Summary: I use a very simple model of transaction value, bitcoin velocity and the number of bitcoins in use to derive a fair value for a bitcoin today. Rather than trying to analyse in detail the likelihood of and means by which bitcoin may become more widely adopted, I use a scenario analysis that allows us to take a ‘finger in the air’ approach to estimating the likelihood of Bitcoin’s success or failure. Taking this approach we can back-calculate to work out what is implied in the current valuation of bitcoins in terms of likelihood of adoption, or other key variables.
This is primarily a simplified framework to help elucidate the fundamentals that drive the value of bitcoins. The assumptions herein are very ‘back of the envelope’ and are principally for exposition.
- First principles
The value of a single bitcoin is related to the value and velocity of transactions made using bitcoin, and the volume of bitcoins in use.
The value of transactions made with bitcoin. Let’s say we assume that bitcoin will succeed in becoming the payment choice for US$100bn of transactions per year.
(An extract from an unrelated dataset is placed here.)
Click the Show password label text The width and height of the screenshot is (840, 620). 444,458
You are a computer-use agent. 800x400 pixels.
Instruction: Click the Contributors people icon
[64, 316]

Let’s also first assume that this US$100bn takes the form of one single transaction – say to buy all of the outstanding stock of Facebook. In order for this to be possible, the entire market value of Bitcoin would need to be at least US$100bn. For argument’s sake, let’s say someone managed to accumulate all of the bitcoins in existence (ca.12.5 million today) and used them to make this transaction, then we can infer that the value of a single bitcoin, when this transaction happens, is $8,000.
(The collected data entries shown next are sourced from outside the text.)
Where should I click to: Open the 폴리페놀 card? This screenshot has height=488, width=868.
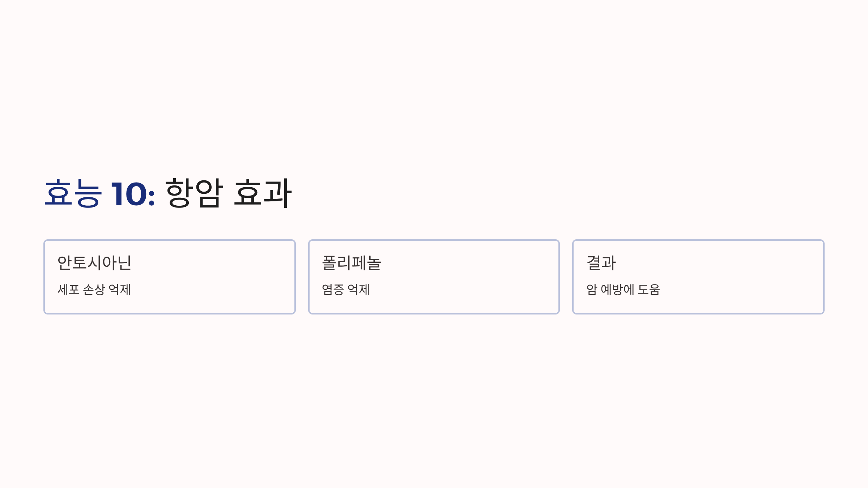[434, 277]

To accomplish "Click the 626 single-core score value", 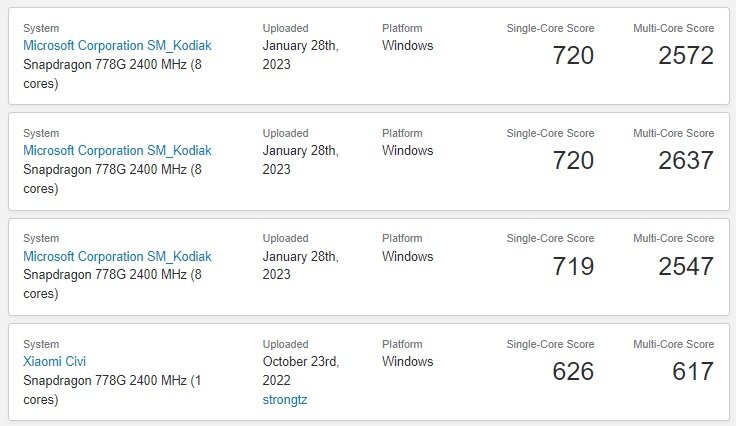I will (x=573, y=372).
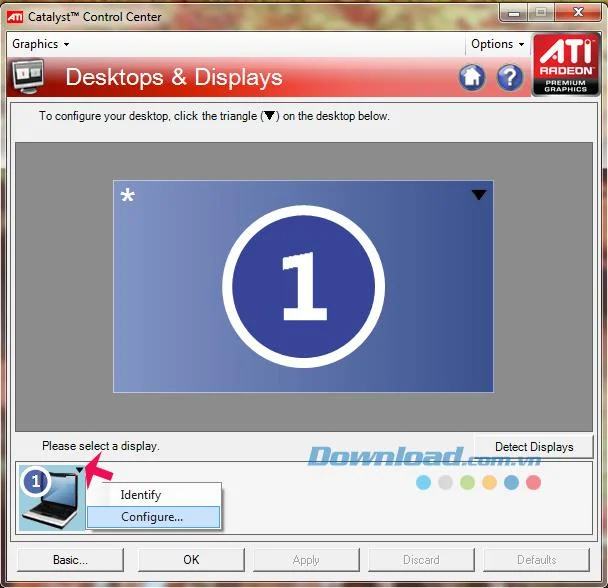608x588 pixels.
Task: Confirm with the OK button
Action: tap(191, 560)
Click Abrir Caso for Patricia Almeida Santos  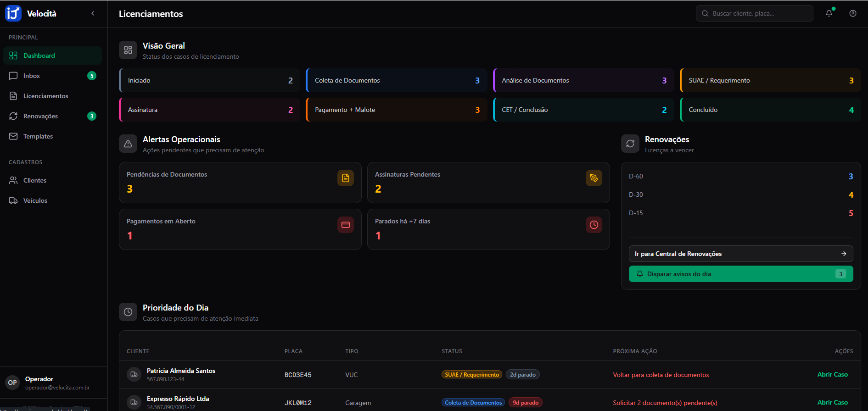[x=832, y=374]
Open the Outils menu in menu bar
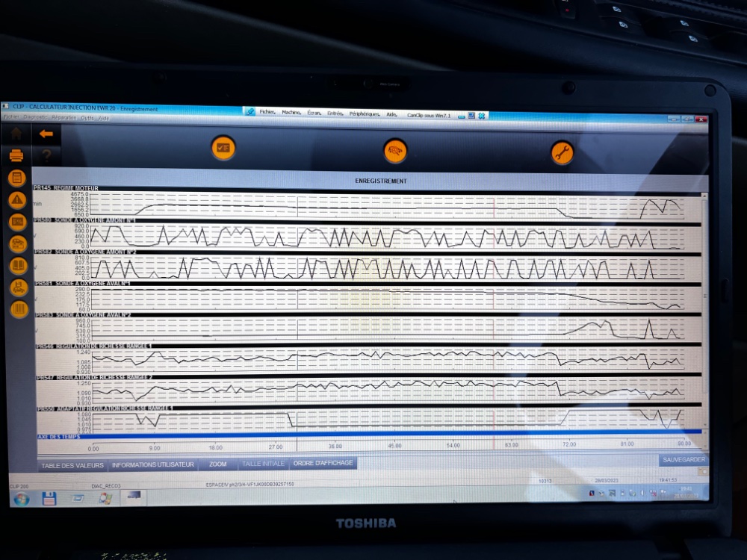747x560 pixels. tap(87, 118)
The velocity of transactions made with bitcoin. Let’s take the same example above, but this time let’s assume that rather than one transaction, it takes the form of two transactions – let’s say to buy ‘whataspp’ and ‘wechat’, for the equivalent of US$50bn each. Let’s further assume that the seller of whatsapp, uses the US$50bn of bitcoins he has received, to buy wechat. How much does Bitcoin need to be worth to facilitate this series of transactions? Hopefully one can see that at the very least, it needs to be worth $4,000, half of the example above, because the same bitcoins could be used twice. Therefore, the same ‘value’ of transactions has been facilitated, US$100bn, but depending on the number of times the same bitcoin can be used the implied value of bitcoin can differ.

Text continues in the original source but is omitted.